The Adventure of the Peerless Peer
- First edition
- Author: Philip Jose Farmer
- Language: English
- Genre: Adventure, mystery
- Published: 1974
- Publisher: The Aspen Press
- Publication place: United States
- Media type: Novel
- Pages: 208
- ISBN: 0-915230-06-2 (first edition)

= The Adventure of the Peerless Peer =

1974 adventure pastiche novel written by Philip Jose Farmer

The Adventure of the Peerless Peer is a 1974 adventure pastiche novel written by Philip Jose Farmer, writing as Dr. John H. Watson, about the meeting of Sherlock Holmes and Tarzan. This was one of several works Farmer wrote that involved Tarzan.

==Plot==
The story is presented as a lost manuscript of Watson's, edited by Farmer. On orders from his older brother Mycroft, Sherlock Holmes and Dr. Watson travel to Africa and form an alliance with the titular peer, Lord Greystoke a.k.a. Tarzan, to hunt down the nefarious Von Bork (from "His Last Bow") and stop his deadly new weapon.

Also mentioned:
- 6th Duke of Holdernesse (The Adventure of the Priory School)
- Sir Henry Merrivale
- Gideon Fell as a former student of Watson's, now practicing medicine.
- flight lieutenant John Drummond, adopted aon of current duke, possibly Ace Drummond
- The Spider (Wentworth)
- Handley Page Type O aircraft
- The Shadow (Kentov)
- Sikorsky Ilya Muromets aircraft
- L 9 aircraft
- Pemberley, now residence of Duke of Holdernesse
- Peter Carey (The Adventure of Black Peter)
- Kingdom Zu-Vendis
- Allan Quatermain
- Sir Henry Curtis

==Reissues==
Due to copyright issues, it was rewritten as "The Adventure of the Three Madmen"—with Mowgli from The Jungle Book replacing Tarzan—in The Grand Adventure collection (1984).

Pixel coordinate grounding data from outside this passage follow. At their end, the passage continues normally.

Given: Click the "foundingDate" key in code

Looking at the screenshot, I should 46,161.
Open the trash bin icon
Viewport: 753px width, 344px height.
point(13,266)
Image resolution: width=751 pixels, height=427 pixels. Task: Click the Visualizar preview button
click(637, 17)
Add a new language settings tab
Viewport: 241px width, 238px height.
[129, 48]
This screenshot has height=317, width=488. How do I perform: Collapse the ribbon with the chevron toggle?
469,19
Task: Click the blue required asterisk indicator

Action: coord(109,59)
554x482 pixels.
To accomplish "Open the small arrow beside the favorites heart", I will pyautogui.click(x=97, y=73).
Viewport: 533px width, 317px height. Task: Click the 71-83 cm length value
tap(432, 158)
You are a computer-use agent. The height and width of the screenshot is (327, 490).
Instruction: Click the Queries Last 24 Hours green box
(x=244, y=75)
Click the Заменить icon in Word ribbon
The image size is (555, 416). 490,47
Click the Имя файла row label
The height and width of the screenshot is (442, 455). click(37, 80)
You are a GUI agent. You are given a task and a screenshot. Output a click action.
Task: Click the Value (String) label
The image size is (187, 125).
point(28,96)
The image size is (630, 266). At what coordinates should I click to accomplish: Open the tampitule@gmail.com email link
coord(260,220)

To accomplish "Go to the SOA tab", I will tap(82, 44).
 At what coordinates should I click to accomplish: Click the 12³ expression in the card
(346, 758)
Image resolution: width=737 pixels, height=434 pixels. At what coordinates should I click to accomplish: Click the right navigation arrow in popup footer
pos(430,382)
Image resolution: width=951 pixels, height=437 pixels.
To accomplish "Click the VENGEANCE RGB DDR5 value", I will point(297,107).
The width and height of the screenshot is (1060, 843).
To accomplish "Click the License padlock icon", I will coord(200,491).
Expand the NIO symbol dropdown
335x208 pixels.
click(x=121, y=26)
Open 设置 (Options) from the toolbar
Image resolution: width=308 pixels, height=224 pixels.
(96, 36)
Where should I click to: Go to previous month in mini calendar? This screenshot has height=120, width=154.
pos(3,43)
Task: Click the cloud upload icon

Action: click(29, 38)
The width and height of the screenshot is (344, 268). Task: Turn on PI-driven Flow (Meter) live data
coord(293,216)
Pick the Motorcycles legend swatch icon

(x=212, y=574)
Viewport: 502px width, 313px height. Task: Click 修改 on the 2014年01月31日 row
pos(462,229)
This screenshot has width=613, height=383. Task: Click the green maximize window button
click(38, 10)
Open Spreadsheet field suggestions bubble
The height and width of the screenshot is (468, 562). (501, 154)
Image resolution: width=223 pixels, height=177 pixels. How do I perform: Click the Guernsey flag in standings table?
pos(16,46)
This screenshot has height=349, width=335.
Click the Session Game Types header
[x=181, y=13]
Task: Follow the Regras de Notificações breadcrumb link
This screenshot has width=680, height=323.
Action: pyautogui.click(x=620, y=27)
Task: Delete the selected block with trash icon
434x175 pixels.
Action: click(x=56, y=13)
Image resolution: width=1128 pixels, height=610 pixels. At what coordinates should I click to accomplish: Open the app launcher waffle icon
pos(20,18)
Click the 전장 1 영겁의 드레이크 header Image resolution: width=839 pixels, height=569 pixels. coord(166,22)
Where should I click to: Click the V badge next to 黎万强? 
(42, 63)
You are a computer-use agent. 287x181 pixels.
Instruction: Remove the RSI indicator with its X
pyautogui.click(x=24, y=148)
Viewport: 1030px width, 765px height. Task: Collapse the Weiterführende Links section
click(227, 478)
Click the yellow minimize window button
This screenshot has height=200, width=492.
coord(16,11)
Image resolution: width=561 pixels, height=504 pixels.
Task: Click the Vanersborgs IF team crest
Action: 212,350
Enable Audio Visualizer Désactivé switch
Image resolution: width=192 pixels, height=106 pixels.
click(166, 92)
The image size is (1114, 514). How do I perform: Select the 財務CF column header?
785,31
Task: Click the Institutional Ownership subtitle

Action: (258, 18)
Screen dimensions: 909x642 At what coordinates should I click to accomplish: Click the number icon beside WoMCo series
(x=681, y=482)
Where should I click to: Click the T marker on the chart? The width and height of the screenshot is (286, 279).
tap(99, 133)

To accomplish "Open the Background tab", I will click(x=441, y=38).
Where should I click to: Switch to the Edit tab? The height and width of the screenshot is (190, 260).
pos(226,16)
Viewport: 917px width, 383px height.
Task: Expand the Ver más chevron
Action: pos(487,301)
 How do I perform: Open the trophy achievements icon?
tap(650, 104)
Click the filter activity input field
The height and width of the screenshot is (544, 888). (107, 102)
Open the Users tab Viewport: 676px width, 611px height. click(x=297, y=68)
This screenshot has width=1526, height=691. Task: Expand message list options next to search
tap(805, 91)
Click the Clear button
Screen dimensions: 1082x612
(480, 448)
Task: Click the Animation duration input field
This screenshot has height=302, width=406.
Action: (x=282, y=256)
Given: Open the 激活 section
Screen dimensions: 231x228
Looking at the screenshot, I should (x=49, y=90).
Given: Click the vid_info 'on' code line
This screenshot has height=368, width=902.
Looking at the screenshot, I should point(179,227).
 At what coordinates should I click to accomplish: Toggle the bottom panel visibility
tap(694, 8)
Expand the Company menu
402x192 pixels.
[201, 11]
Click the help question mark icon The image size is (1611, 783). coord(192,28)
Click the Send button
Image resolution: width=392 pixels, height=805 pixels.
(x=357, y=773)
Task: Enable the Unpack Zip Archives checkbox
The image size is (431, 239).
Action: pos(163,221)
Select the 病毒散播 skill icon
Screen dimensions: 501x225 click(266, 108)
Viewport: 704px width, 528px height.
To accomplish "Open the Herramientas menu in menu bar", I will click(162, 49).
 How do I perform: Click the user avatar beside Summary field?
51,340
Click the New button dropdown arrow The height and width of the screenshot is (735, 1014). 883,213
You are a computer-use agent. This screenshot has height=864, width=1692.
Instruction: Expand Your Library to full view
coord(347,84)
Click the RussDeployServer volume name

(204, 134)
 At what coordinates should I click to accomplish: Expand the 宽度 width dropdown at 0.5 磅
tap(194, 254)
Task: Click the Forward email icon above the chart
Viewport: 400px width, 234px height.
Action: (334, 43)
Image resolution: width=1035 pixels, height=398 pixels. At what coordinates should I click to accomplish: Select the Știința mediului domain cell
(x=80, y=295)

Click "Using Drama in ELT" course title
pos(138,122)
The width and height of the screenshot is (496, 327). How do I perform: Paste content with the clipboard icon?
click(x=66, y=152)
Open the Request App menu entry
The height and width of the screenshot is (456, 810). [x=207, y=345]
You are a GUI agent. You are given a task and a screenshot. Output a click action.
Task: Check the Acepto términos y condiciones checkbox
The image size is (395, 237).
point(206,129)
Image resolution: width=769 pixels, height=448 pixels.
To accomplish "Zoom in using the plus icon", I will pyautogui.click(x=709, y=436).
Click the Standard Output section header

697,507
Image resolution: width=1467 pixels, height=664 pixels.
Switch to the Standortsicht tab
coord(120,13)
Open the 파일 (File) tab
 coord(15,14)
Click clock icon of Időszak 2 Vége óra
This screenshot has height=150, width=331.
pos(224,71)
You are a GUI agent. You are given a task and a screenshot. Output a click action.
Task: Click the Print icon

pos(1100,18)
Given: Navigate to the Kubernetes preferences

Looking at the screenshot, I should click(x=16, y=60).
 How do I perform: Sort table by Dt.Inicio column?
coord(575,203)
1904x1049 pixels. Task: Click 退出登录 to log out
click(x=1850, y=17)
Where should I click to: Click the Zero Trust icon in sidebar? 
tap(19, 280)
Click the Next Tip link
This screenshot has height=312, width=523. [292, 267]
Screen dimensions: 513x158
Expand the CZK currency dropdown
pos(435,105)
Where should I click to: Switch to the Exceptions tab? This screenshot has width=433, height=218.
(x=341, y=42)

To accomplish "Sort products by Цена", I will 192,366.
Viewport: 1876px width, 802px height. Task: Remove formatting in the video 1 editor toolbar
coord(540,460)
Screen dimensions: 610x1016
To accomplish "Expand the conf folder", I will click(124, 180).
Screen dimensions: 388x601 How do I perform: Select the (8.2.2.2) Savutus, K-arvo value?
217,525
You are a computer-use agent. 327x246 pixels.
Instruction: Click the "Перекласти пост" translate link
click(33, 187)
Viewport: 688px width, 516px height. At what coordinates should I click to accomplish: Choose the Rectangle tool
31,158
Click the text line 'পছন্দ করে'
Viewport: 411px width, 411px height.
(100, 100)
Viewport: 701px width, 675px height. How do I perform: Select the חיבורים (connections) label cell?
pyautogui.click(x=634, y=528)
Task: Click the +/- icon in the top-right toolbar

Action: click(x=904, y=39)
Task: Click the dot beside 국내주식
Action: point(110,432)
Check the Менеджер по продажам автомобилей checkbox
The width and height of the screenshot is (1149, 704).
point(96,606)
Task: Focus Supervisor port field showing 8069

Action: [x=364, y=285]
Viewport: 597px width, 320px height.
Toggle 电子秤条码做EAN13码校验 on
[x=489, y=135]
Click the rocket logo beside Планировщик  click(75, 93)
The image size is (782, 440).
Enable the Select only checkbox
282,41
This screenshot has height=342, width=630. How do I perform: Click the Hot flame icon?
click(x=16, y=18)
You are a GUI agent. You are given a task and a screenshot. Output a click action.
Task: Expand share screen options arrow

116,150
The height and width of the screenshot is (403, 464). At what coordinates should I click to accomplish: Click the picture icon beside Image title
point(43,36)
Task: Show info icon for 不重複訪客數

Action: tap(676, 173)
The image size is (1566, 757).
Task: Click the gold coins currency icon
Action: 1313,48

In 2008, with permission of the Burroughs estate, it was once again published with its original text and title in Venus on the Half-Shell and Others (Burton, Mich.: Subterranean Press, January 2008).

It was reissued by Titan Books in 2011 (ISBN 0-857-68120-6) as part of The Further Adventures of Sherlock Holmes series with Tarzan and the original title restored. It has the abbreviated title of The Peerless Peer.